Maximizing Insights from Multi-Sample Variant Analysis 

Wednesday, November 13th at 11 am CDT

The recent release of Lasergene 18 includes numerous enhancements for multi-sample variant analysis in GenVision Pro, including advanced variant filtering, specialized displays for phased variants, and the ability to create and compare custom SNP sets.

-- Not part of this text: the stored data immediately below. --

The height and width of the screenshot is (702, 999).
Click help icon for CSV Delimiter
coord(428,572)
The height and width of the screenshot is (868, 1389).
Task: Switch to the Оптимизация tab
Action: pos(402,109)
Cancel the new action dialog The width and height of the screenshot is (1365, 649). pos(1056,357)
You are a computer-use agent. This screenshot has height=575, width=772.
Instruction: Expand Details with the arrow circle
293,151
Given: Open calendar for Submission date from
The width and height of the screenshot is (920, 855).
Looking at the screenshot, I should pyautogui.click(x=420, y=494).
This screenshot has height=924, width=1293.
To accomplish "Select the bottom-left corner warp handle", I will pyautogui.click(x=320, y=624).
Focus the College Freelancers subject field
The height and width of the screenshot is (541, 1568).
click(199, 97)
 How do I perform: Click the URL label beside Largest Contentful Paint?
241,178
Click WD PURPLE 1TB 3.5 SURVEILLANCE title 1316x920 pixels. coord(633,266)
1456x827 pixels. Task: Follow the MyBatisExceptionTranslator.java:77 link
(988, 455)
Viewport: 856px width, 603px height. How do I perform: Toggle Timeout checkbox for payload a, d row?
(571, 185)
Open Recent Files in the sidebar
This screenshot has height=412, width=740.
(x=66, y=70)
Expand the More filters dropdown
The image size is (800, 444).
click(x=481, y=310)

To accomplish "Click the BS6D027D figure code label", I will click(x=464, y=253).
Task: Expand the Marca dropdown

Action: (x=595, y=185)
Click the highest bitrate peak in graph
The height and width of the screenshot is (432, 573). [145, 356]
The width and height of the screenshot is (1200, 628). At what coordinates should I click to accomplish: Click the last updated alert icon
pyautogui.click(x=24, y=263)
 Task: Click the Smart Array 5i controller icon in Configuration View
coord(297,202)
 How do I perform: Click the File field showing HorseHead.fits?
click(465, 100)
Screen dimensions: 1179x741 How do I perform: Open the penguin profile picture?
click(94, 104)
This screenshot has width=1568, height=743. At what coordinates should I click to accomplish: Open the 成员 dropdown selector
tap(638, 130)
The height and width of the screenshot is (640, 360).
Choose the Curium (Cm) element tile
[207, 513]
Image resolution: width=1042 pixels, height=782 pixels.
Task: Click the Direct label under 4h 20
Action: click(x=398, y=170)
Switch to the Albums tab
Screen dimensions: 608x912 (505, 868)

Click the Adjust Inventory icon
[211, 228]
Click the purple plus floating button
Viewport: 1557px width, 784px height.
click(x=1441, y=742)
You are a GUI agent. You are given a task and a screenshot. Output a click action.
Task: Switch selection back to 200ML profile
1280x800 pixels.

To see these features in action, register for our live 1-hour webinar, to be held on Wednesday, November 13th at 11:00 am CDT. Presented by DNASTAR Senior Product Manager, Matt Keyser, this webinar assumes no prior knowledge of Lasergene software. Matt will demonstrate how to:

• Create single-sample and multi-sample variants tables, as well as a table of structural variations.
  
  
• Filter variants based on a Venn diagram, on single or multiple baseline controls, on paired samples (e.g., normal vs. tumor), on the percentage of samples containing the variant, and many other options. Save a filter or set it as the default filter for future projects.
  
  
• Create sets of variants and compare them with other saved sets.
  
  
• View the results of a SeqMan NGen assembly in which long-read variants data has been separated by haplotype (phased), and identify any compound heterozygous mutations.

If you have any questions, Matt will be happy to answer them at the end of the webinar. All registrants will also receive a link to the webinar recording after the live event.